Begin Given information
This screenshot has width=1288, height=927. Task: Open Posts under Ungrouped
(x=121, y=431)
End Given information
Begin Given information
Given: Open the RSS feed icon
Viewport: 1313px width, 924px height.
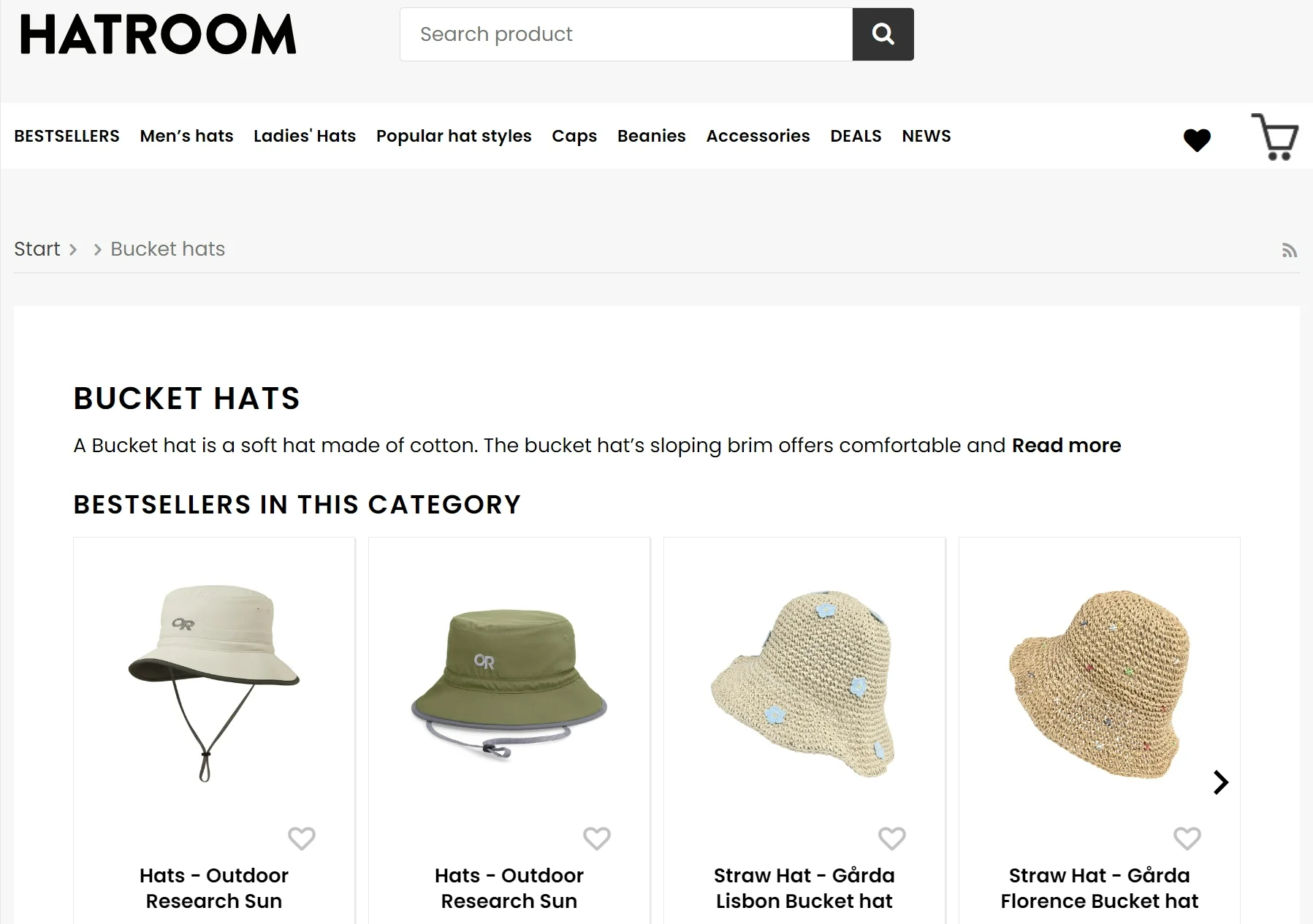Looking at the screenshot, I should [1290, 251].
End Given information
_Short problem:_
Copy the rows exactly, beginning with the line that contains "Given: Open the RSS feed icon" and stopping after the line that contains "Looking at the". Leave the pictures out of your answer.

_Output for this exercise:_
Given: Open the RSS feed icon
Viewport: 1313px width, 924px height.
Looking at the screenshot, I should [1290, 251].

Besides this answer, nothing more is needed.